Barrett’s oesophagus is the replacement of the normal squamous epithelium of the lower oesophagus by columnar epithelium with intestinal metaplasia. It is estimated to occur in about one in 100 people and is the most important risk factor for development of oesophageal adenocarcinoma. ^1–3 The metaplastic epithelium can progress in a step-wise fashion through low-grade dysplasia (LGD) to high-grade dysplasia (HGD) and on to frank malignancy.^1,4,5 The risk of carcinoma increases with the severity of dysplasia and length of the Barrett’s.^6–9 The estimated incidence of carcinoma developing in a patient with Barrett’s is one in 150 patient years, with a 30- to 125-fold increase over the general population.^6,10

Unfortunately, many patients are declined surgery because of advanced age, significant co-morbidities or advanced disease that requires palliation only. The purpose of treatment is to improve swallowing and nutritional intake, eliminate reflux, prevent aspiration and improve the quality of life.^11,12

Photodynamic therapy (PDT) is an endoscopic treatment that can be used to treat Barrett’s as well as early and advanced oesophageal carcinoma. It involves the administration of a photosensitive drug that preferentially accumulates within the dysplastic/ neoplastic tissues, followed by an endoscopy, when it is activated by a non-thermal light source – usually generated by a laser. An activated photosensitiser liberates its energy to molecular oxygen to produce singlet oxygen, a highly reactive and cytotoxic species that produces tissue injury and necrosis.¹³

Photosensitisers

Haematoporphyrin and its Derivatives
Haematoporphyrin derivative (HpD) was the first photosensitiser to be developed. It is a complex mixture of monomeric and oligomeric porphyrins. Removal of the monomeric component yields the oligomeric fraction in which dihaematoporphyrin ester and ether (DHE) are located. These are the clinically active components in Photofrin^®, the only commercially available photosensitiser licensed for use within the oesophagus.

Between 48 and 72 hours prior to endoscopy, Photofrin (2.5mg/kg) is administered by slow intravenous injection.

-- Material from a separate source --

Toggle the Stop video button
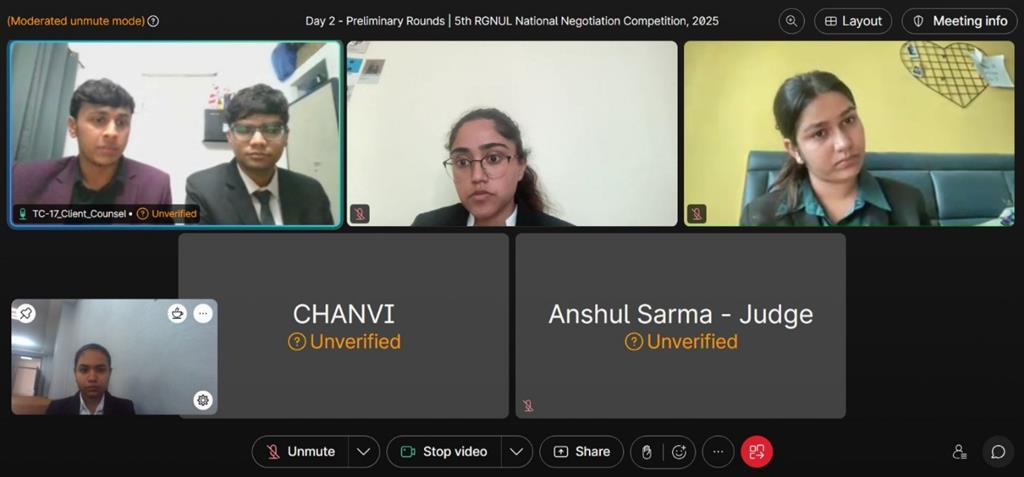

The drug is taken up by tissue macrophages – throughout the reticuloendothelial system and skin – as well as neoplastic tissue.^14,15 Other tissues within the body rapidly clear the drug, effectively concentrating the drug at the site to be treated.

Photofrin demonstrates maximal light absorption and maximal excitation at 405nm (the Soret band). Despite this, red light at 630nm is used, resulting in lesser drug activation, as this wavelength allows for deeper tissue penetration.

The biggest disadvantage of treatment is prolonged photosensitivity, which may last for several weeks because the drug is retained by skin macrophages for up to three months.^16,17 The second-generation photosensitisers 5-aminolaevulinic acid (5-ALA) and m-tetrahydroxyphenyl chlorin (m-THPC) have been employed in an attempt to overcome this problem.